PARENTS will be able to pay money into schools online if a new system is given a go-ahead.

Education bosses are looking to reduce the need for cash handling within schools and there is currently no way for parents to get money to their child’s school online.

Cashless catering machines are used in secondary schools exchanging cash for credit to a card for lunch in dining halls.

But West Dunbartonshire Council says the system is a burden on staff and other local authorities have moved to online payments.

In a report to the educational services committee on Wednesday, it states: “The process of collecting monies in schools is entirely manual and typically falls to teachers to receive funds from pupils, such as for school trips, and then pass the cash to administrative staff for further recording and subsequent collection for banking.

"Cumulatively, the amount of time which teachers can spend collecting cash from pupils and passing to school office staff is an unnecessary administrative burden.
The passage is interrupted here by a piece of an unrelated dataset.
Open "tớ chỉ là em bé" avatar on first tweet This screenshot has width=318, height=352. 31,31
“While the use of a ‘cashless’ catering system for school meals in WDC secondary schools has brought about some efficiencies, the job of handling, processing and banking hundreds of small cash transactions every year comes with a cost and significant time implication for catering staff.”
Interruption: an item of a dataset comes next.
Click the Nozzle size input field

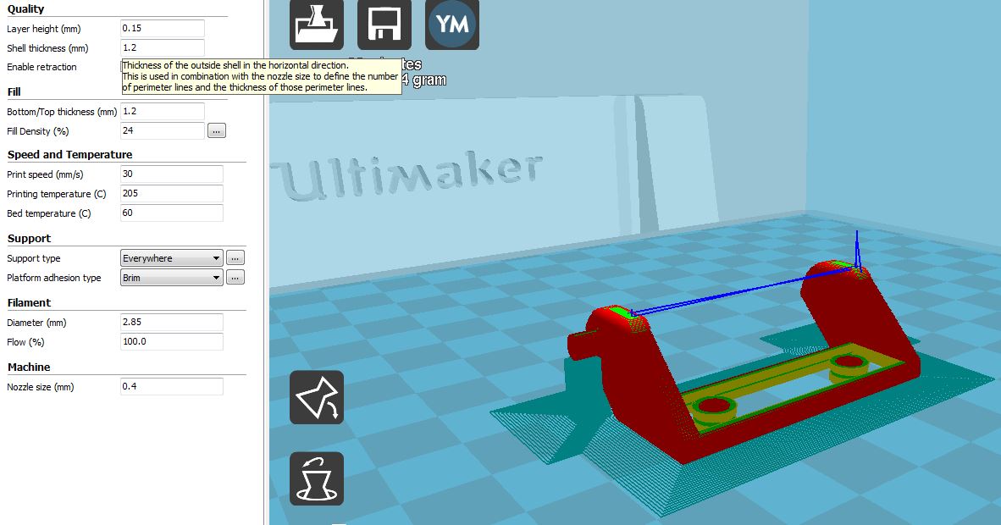tap(172, 386)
In the new system, parents could pay for school meals, uniforms, school trips or supplies.

Council bosses estimated transactions at three primaries and all five secondaries in the area to compare to other councils.

The cost of cash uplifts is currently £21,418 a year. Existing cash payments would continue for a time but the council estimates they could save £15,000 a year by switching to online payments.

There would be a cost for bringing in an online system and this would be met using funds already going to cashless catering.

The report concludes: “The procurement of an online system will give staff greater visibility of all payment transactions and will provide more efficient working arrangements for all aspects of school funds management.

“The reduction of time spent on cash handling will have a positive impact on the workforce based in schools by reducing bureaucracy and has the potential to generate a cash-releasing efficiency.”